Fawcett, J., not sitting.





Dissenting Opinion

Rose, J.,

dissenting.

In my opinion the only ground on which the city can legally escape liability for damages under the facts stated by plaintiff is that it.performed a governmental function in maintaining the park. I therefore dissent from the ruling that, without regard to the capacity-in which the city exercised its powers, actionable negligence is not pleaded. The child was not a trespasser, but was in the park by invitation, express or implied. If the city is a property owner answerable for negligence, it is governed by the following rule of law:

“The owner or occupier of real property is under the duty of exercising reasonable or ordinary care and pru*443dence to the end of keeping his premises safe for the benefit of those who come upon them by his invitation, express or implied; and if, through a neglect of this duty, they are, without negligence or fault of their own, injured by reason of any negligent defect therein, he must pay damages.” 1 Thompson, Negligence, sec. 968. Tucker v. Draper, 62 Neb. 66.

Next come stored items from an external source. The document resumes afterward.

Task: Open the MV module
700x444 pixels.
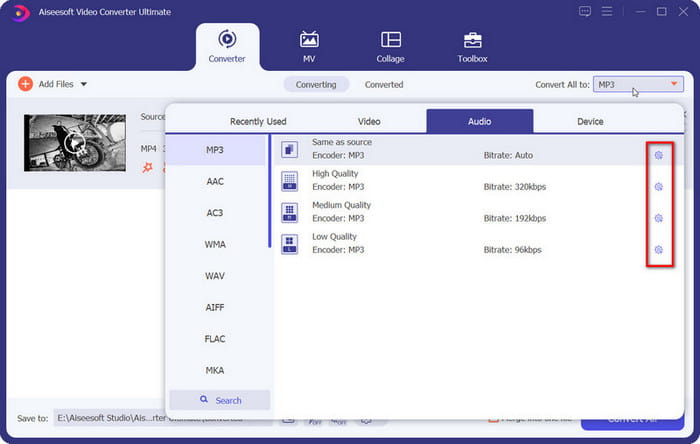Action: pos(309,46)
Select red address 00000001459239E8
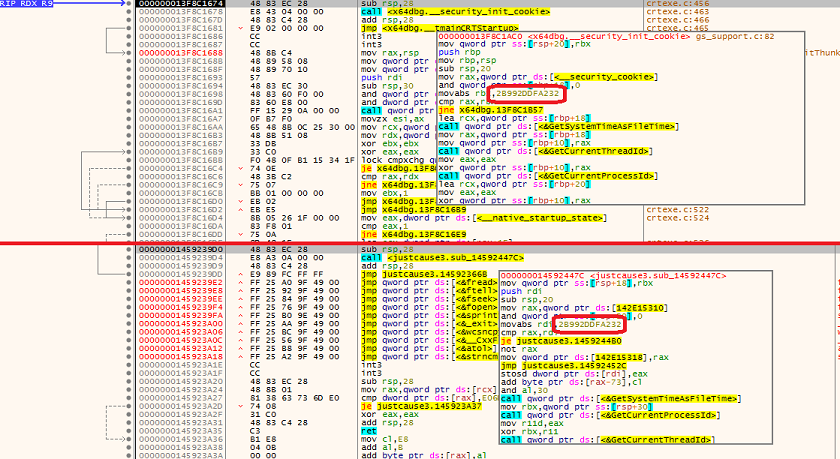The height and width of the screenshot is (459, 840). pos(179,292)
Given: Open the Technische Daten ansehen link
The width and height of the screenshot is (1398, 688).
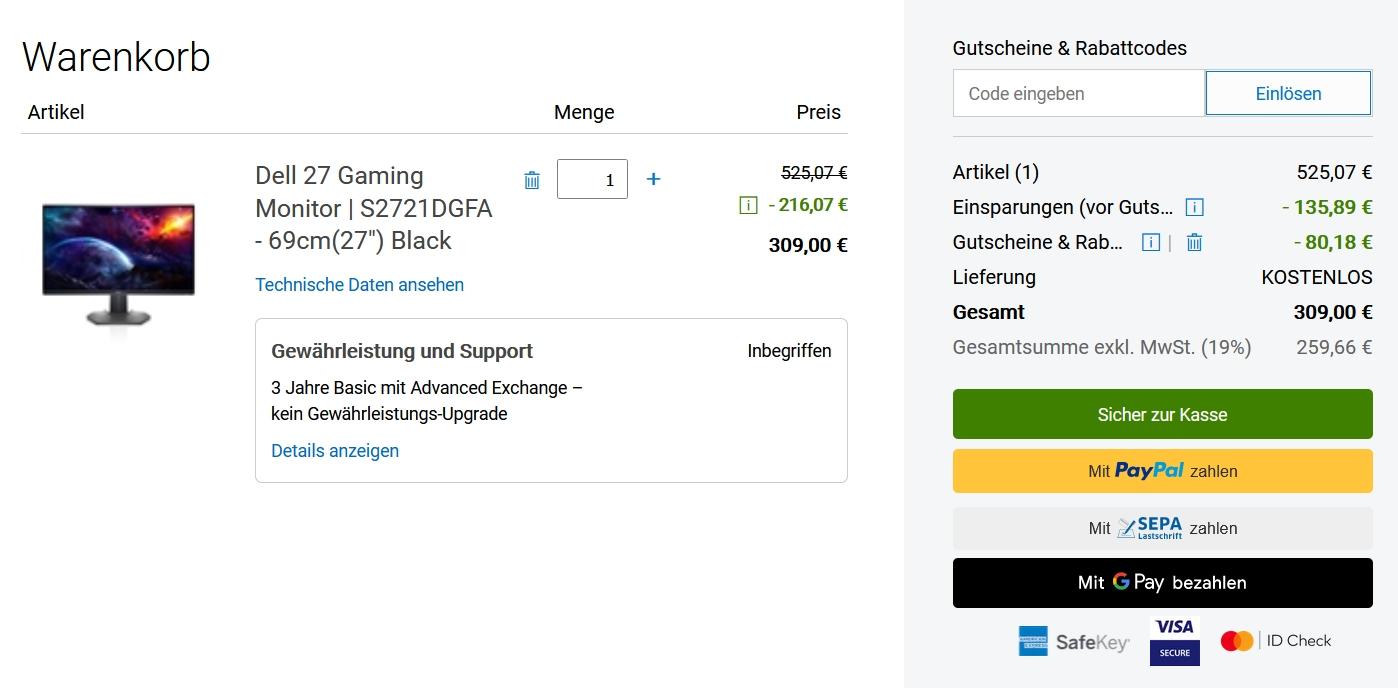Looking at the screenshot, I should click(x=359, y=285).
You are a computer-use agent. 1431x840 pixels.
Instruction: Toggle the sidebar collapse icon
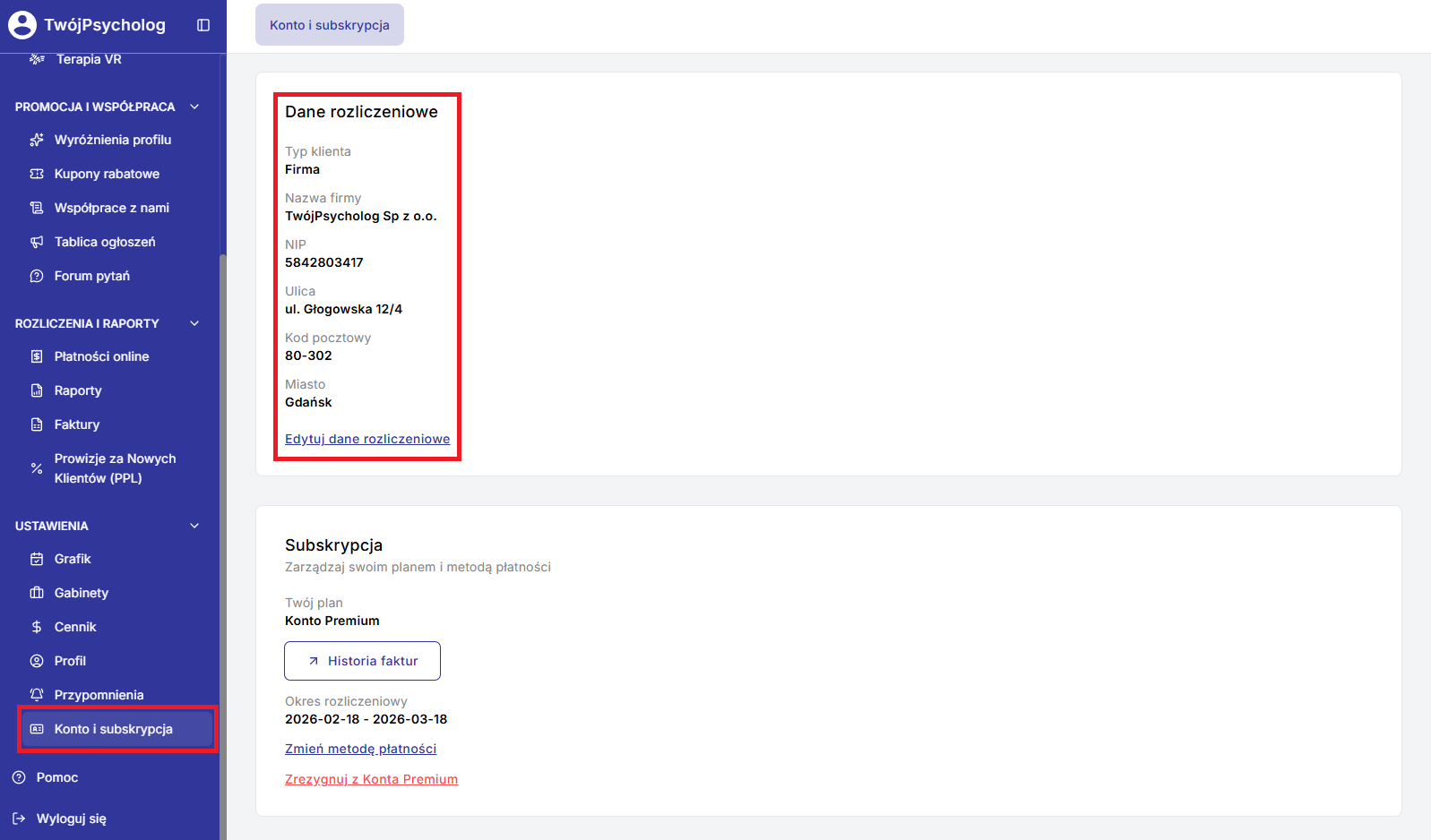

A child on the premises by invitation is not a trespasser, and it is unnecessary in such a case to show that the pond was an attractive nuisance. City of Omaha v. Richards, 49 Neb. 244.

If a city in establishing and maintaining parks does not act in a governmental capacity relieving it from liability for negligence, it is answerable according to the following doctrine:

“The maintenance of a public park in a populous city is not only an implied but an express invitation to the public to resort to it for amusement and recreation, and, where children of tender years and immature minds are invited to play and amuse themselves, the parents have a right to rely on the city to exercise reasonable or ordinary care to keep the park and water-works system safe for the benefit of those who come there by such express invitation.”
“The city owed to adults and children alike the duty of exercising ordinary care to avoid injuring them anywhere within the boundaries of the public park, and it cannot escape liability for the death of this child by drawing a distinction between the duties the city owed to the invitees at different points or portions of the park. The view we take of the case is that the city owed to this child and its parents the duty to exercise ordinary care to avoid injuring him, no matter on which portion of the park the child might resort to for play.” City of Anadarko v. Swain, 42 Okla. 741.

Unless the city was performing a governmental function in maintaining the park, the petition states a cause of action.